(Given information)
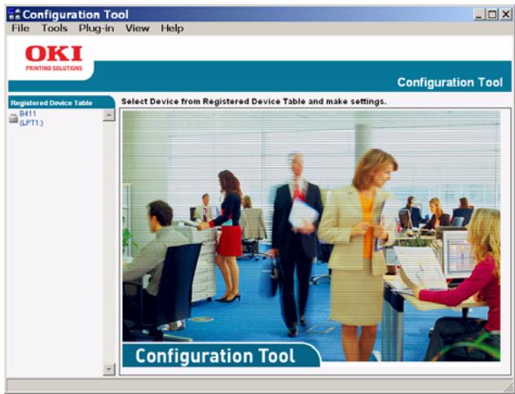
Task: Open the Plug-in menu
Action: pos(98,28)
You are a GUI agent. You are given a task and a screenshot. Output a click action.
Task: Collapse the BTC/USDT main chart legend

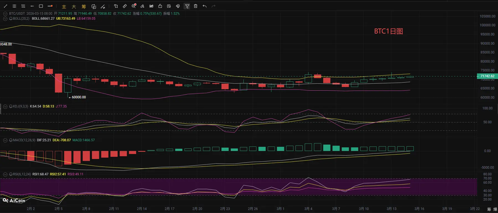(5, 14)
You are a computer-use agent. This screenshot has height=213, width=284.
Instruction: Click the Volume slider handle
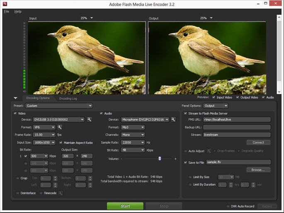point(160,159)
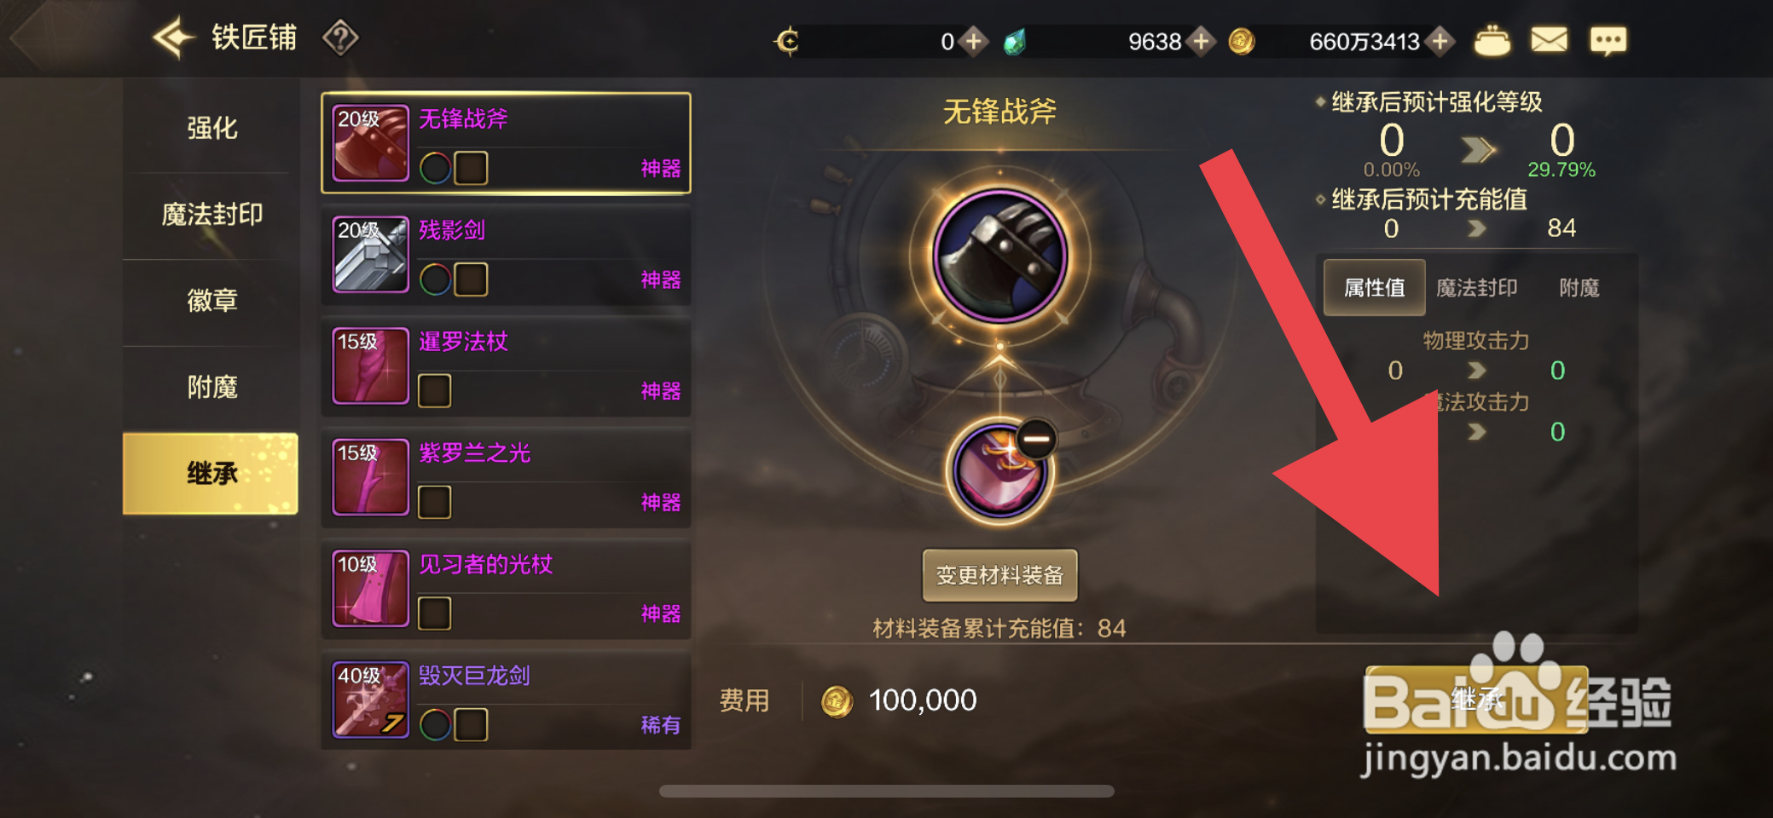Viewport: 1773px width, 818px height.
Task: Open the 徽章 side menu
Action: (211, 301)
(End Given information)
# Task
A word-for-word copy of the lines from the one containing "You are a computer-use" through the last line of the records is what is wanted, without pictures and without any other line.

# Result
You are a computer-use agent. This screenshot has height=213, width=284.
Instruction: Click the Volume slider handle
point(160,159)
Viewport: 1773px width, 818px height.
Task: Open the 徽章 side menu
Action: (211, 301)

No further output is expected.